[[ Given records, beginning ]]
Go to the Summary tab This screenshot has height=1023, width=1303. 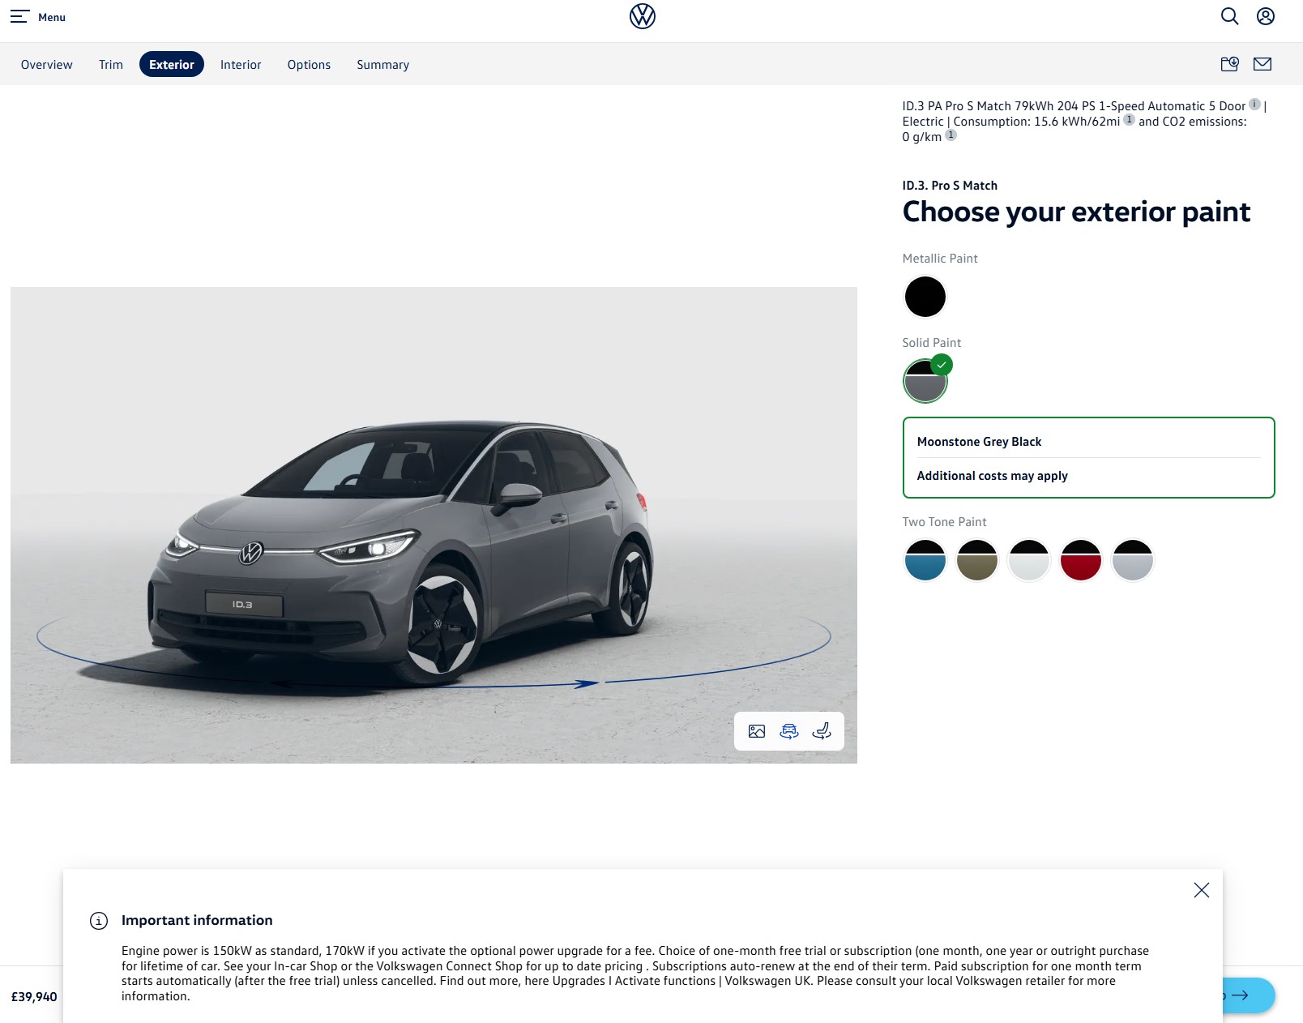383,65
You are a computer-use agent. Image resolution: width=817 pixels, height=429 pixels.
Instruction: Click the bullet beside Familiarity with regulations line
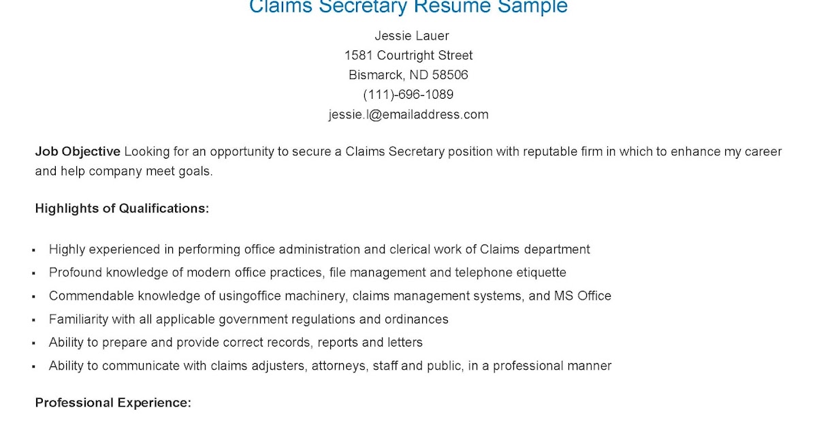pos(33,320)
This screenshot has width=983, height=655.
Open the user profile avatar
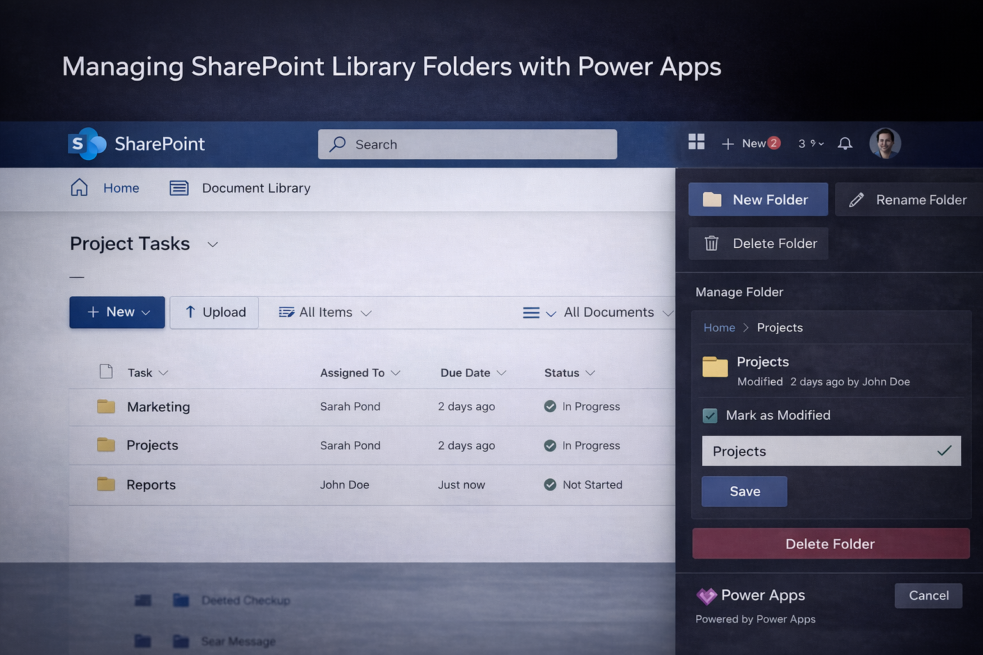[x=885, y=143]
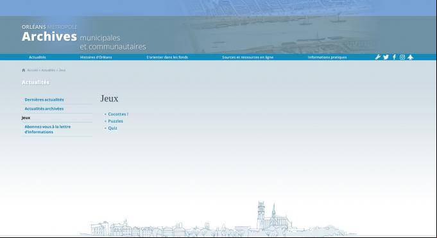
[[ Given records, end ]]
Problem to work on
Extract, word for word, each line from the one that contains "Instruction: Click the" through the final line of the data above. Leave the pictures out.

Your solution
Instruction: Click the bullet beside Familiarity with regulations line
pos(33,320)
This screenshot has width=983, height=655.
Open the user profile avatar
[x=885, y=143]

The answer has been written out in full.